Please read the story and come back and write us your impression of this professional dilemma. How can and how should a physician balance his responsibilities to himself and his family with the responsibilities he has taken on with his patients? Do you think the balance is any different if the physician is a woman? Let us know what you think. ..Maurice.
ADDENDUM 3-29-2008: A recent article [full article may require subscription] in the March 26,2008 issue of the Journal of the American Medical Association titled "Potential Penalties for Health Care Pofessionals Who Refuse to Work During a Pandemic" by Coleman and Reis seems to cover the very issue brought up in this thread but specifically with regard to punishment. Here is a brief extract of the article: "The severe acute respiratory syndrome (SARS) epidemic and the spread of avian influenza have generated renewed interest in health care professionals' (HCPs’) obligations to work during a pandemic. However, most discussions of this issue have occurred on a relatively abstract level of ethical analysis, with less attention to what should actually happen to HCPs who are unwilling to work. Should HCPs who refuse to work be fired from their jobs? Should they lose their licenses? Should they go to jail?"
4 Comments:
The Physicians professional duty as I see it, is to stay with his patients. No different a situation then if he were in uniform accepting his duty to his country.
Do you see any line being drawn based on the details of the event between "staying with his patients" and leaving them and taking responsibilities for himself and his family? Would there be any situation where the physician would not be accused of abandonment of the patient? ..Maurice.

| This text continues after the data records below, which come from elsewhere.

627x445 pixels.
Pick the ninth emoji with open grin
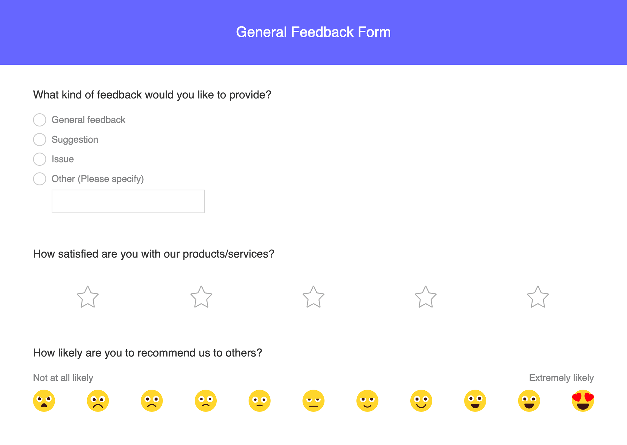point(475,401)
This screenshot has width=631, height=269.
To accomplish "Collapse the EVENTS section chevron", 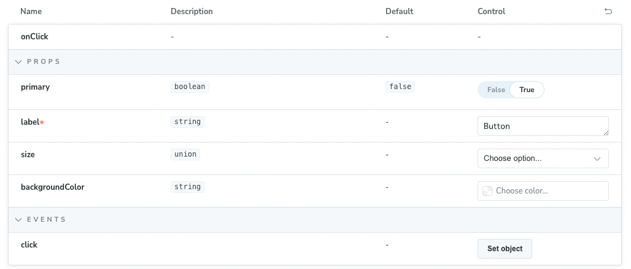I will [18, 219].
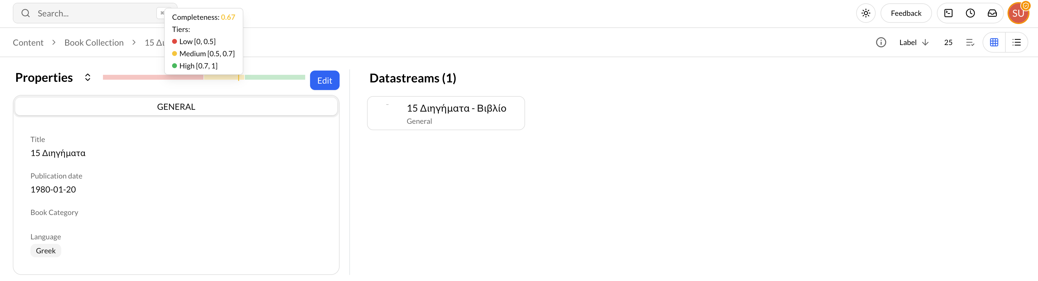Viewport: 1038px width, 281px height.
Task: Toggle light/dark theme with the sun icon
Action: point(866,13)
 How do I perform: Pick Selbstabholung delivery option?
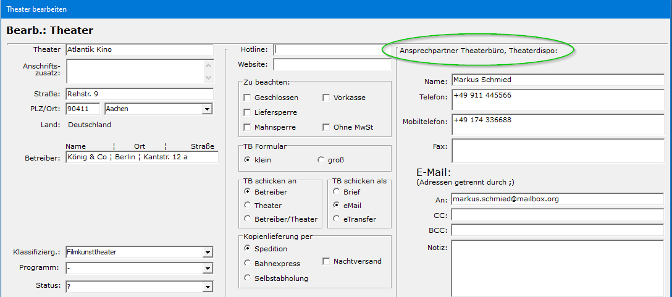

I'm certain under some circumstances the family would come first.In the event the physician has done all he/she can to treat, comfort and aide the patient and absolutely nothing further can be done, then leaving the patients and removing the family from danger would seem a reasonable option, however the circumstances, I believe, would have to border on the hopeless for the patients, even then the question would arise.Are all the patients hopeless and who has made that determination.
The Doctor leaving, no matter the circumstances, would not be viewed well no matter the strength of the argument.
So in answer to the question Would there be any situation where the physician would not be accused of abandoment of the patient.
Probably Not?
Norm
That is some read. What a weight is taken on by some in this life.
I'm married to a fireman, and I was in the position during a tornado, where he left to help the community, as I huddled with only my dog in a dark basement with the twister over head. Some career choices have heavy weights of responsibility that others do not. You have to know going in what it may mean. I felt for that story.